Cihad, dönemlere ayrılıp incelenmeli
.
(DÜNDEN DEVAM)
Cihad ve cehd çaba harcamak, bir şeyi başarmak için vargücüyle çalışmak demektir. Savaşmak da amacın gerçekleşmesi için en son çabayı harcamak olduğundan cihadın kapsamına girerse de bu kelimenin asıl anlamı savaş değil; çalışmak, çabalamak, didinmek, uğraşmaktır. Aynı kökten gelen ictihad da kapalı bir konuyu açığa çıkarabilmek, bir problemi çözebilmek için elden gelen bütün çabayı harcamak demektir. Savaş anlamındaki harpten çok daha kapsamlıdır. Harp de cihadın bir parçası olabilir.
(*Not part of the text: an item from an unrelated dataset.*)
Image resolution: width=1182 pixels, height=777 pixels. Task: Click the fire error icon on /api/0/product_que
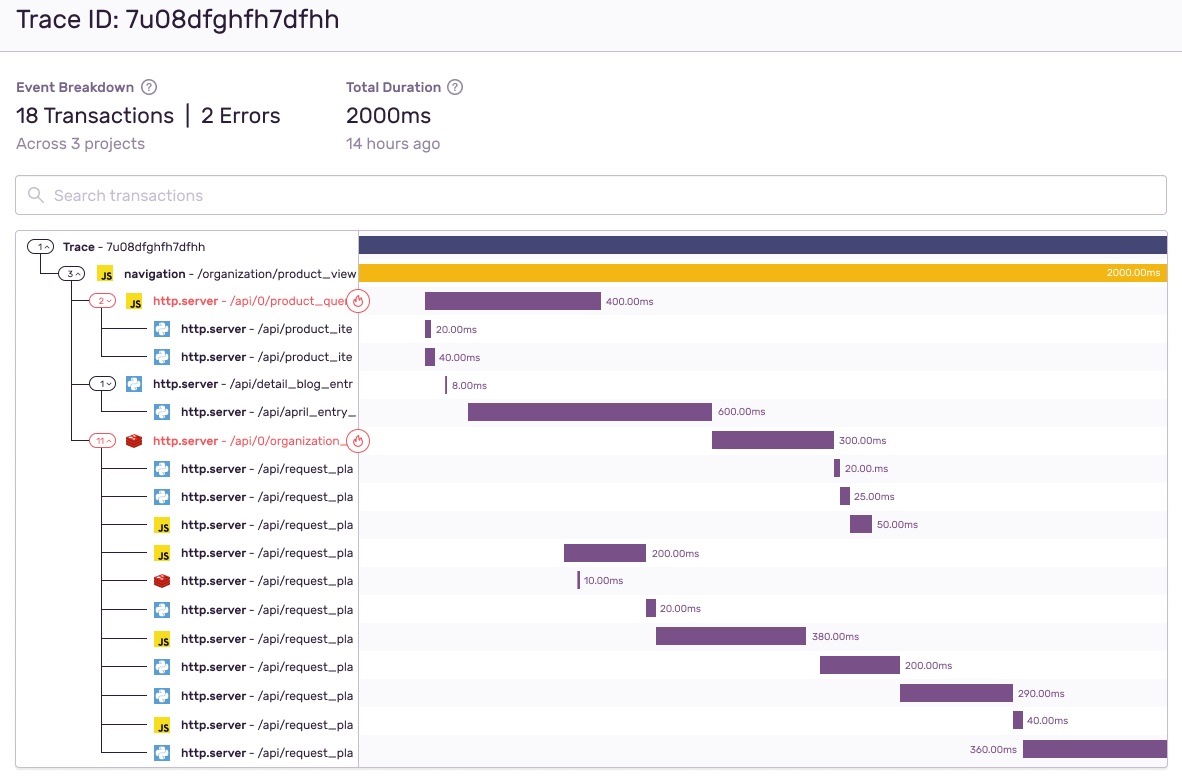tap(358, 300)
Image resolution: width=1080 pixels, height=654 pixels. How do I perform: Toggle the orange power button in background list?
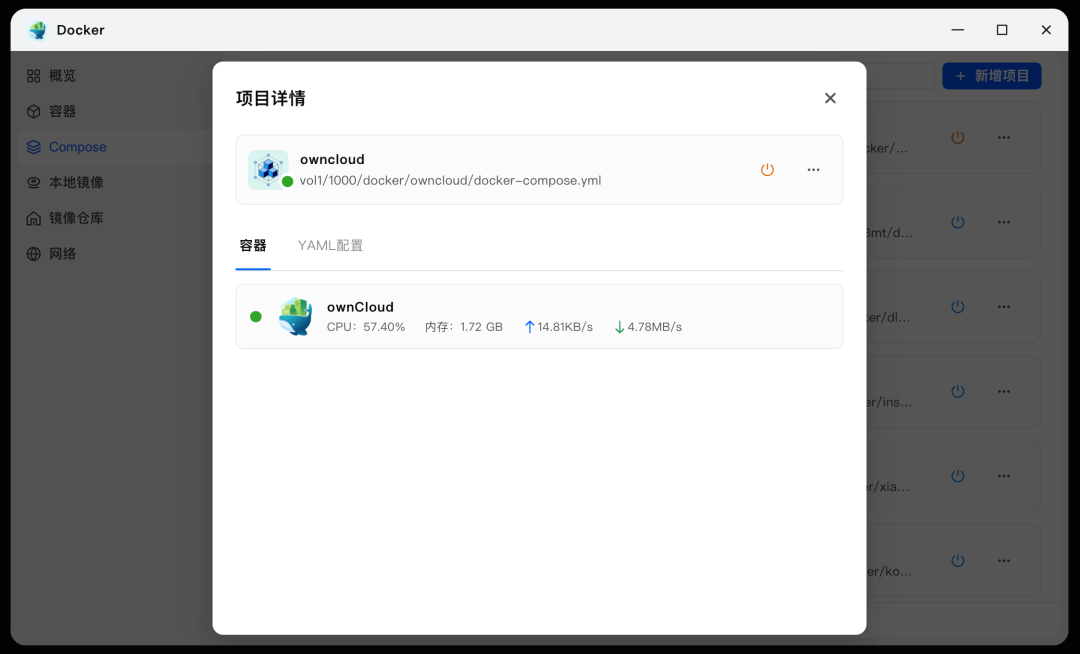[x=957, y=138]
Ama cihadı, basitçe savaş diye tercüme etmek yanlıştır.
Çünkü Peygamber, Mekke’deyken de İslâm’ın yayılması için kâfirlerle cihad ediyordu ama cihadı savaş değil, düşünce alanındaydı. Bir meselenin aslını öğrenmek için bütün zihin çabasını harcamak anlamındaki ictihad da bu köktendir. Cihad üç kısma ayrılır:
1- Açık düşmana karşı savaşmak
2- Gizli düşman olan şeytanla savaşmak
3- İç düşman olan nefisle savaşmak.
En büyük manevi cihad
İlk peygamberlik yıllarında ve genelde bütün Mekki ayetlerde cihad, ebedi mutluluğu sağlayacak olan tevhit dinini yaşamak ve yaymak için bütün çabayı harcamak anlamında kullanılmıştır. Mekke döneminin ortalarına doğru indiği tahmin edilen Furkan Suresi’nde Peygamber’e, kendisine gelen vahye dayanarak büyük cihad etmesi emredilmektedir. “Onunla büyük bir cihad et” (Furkan: 42/52) ayetinde Hz. Peygamber’e, silahla değil fakat Kur’ân ile cihad etmesi emredilmiştir ki bu manevi cihaddır. Ayette kâfirlerin sözlerine aldırmaması, gerçekleri açık açık anlatan Kur’ân’a dayanarak vargücüyle insanları irşad için çaba harcaması emredilmektedir. Peygamber’in, inançsızların itirazlarına ve engellemelerine aldırış etmeden gece ibadetlerini sürdürmesi, tertille (düşüne düşüne) Kur’ân okuması ve müşriklerin yalanlamalarına, sözlü saldırılarına sabırla karşılık vermesi, en büyük manevi cihaddır.
Ankebut: 85/69’uncu ayette Allah’ın, kendi uğrunda cihad edenleri, kendisine varan yollara ileteceği ve kendisinin güzel davrananlarla beraber olduğu vurgulanıyor. Bundan iki sure sonra inen Hac Suresi’nde ise Müslümanlara, Allah uğrunda O’na yaraşır biçimde cihad etmeleri emrediliyor. “O’nun uğrunda, O’na yaraşır biçimde cihad ediniz” ifadesi, Mekke’de Müslümanlar için şartların iyice ağırlaştığını gösterir. Artan, hatta bir kısmını Habeşistan’a hicrete zorlayan baskılara dayanmaları emredilmektedir.